Good evening. Now I decided to break my head over a single parsing algorithm, but that’s the problem. I can not understand what the problem is. Actually here is the code:
$alltext=file_get_contents($url); $alltext = trim($alltext); $alltext = strip_tags($alltext); $alltext = ereg_replace('/&\w;/', '', $alltext); preg_match_all("/(\b[\w+]+\b)/",$alltext,$words);
And the problem is that the function does not take all the text. In general, it is not clear what he is doing. Russian letters also do not take. Only errors sometimes pulls out, but the main page can not. I did it differently. Did not work out. Tell me, what's the problem?
There is such a page:
<h1>TEXT</h1> Тут будет мой текст ололо push push <b>My frog<b><i>is die</i><br> http://site.ru/
In general, the function should pull out all the words from this page without tags.

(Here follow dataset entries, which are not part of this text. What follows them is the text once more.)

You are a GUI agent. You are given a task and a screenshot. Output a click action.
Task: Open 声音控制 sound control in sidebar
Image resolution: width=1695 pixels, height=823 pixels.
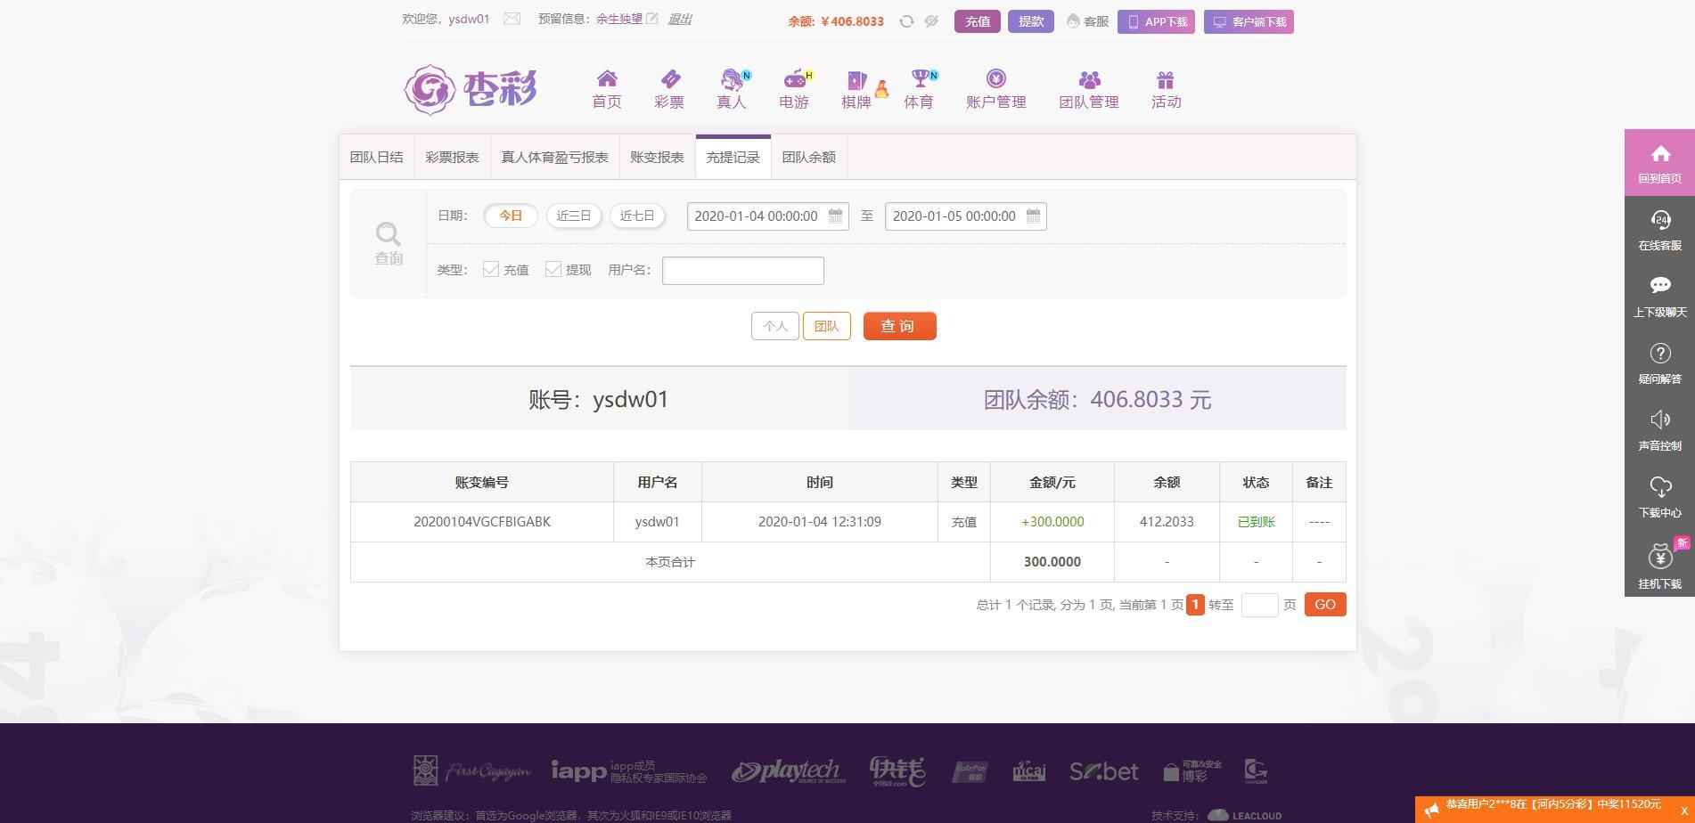1659,430
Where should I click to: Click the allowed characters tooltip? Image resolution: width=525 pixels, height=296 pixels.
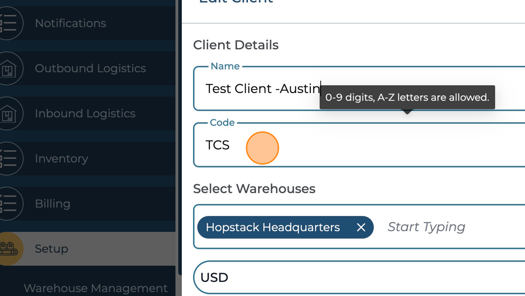407,98
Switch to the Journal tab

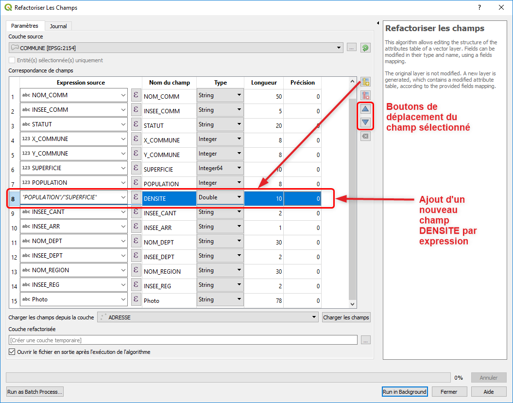(58, 26)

The following function he gave me only: b, de, my, ek, ololo, push, push, y, frogis, die, http, site, ru
$alltext=file_get_contents($url); // убираем пробелы в начале и конце текста $alltext = trim($alltext); // удаляем тэги из текста $alltext = strip_tags($alltext); // удаляем последовательности вида < > a22; при этом только если длина меньше 9 символов $alltext = preg_replace('/&[a-z0-9#]{1,9}?;/i', '', $alltext); // в $words помещаем слова preg_match_all("/[а-яa-z0-9_]+/",$alltext,$words);
That is, he did not give out many results, for example, the true TEXT. I can not understand what's wrong.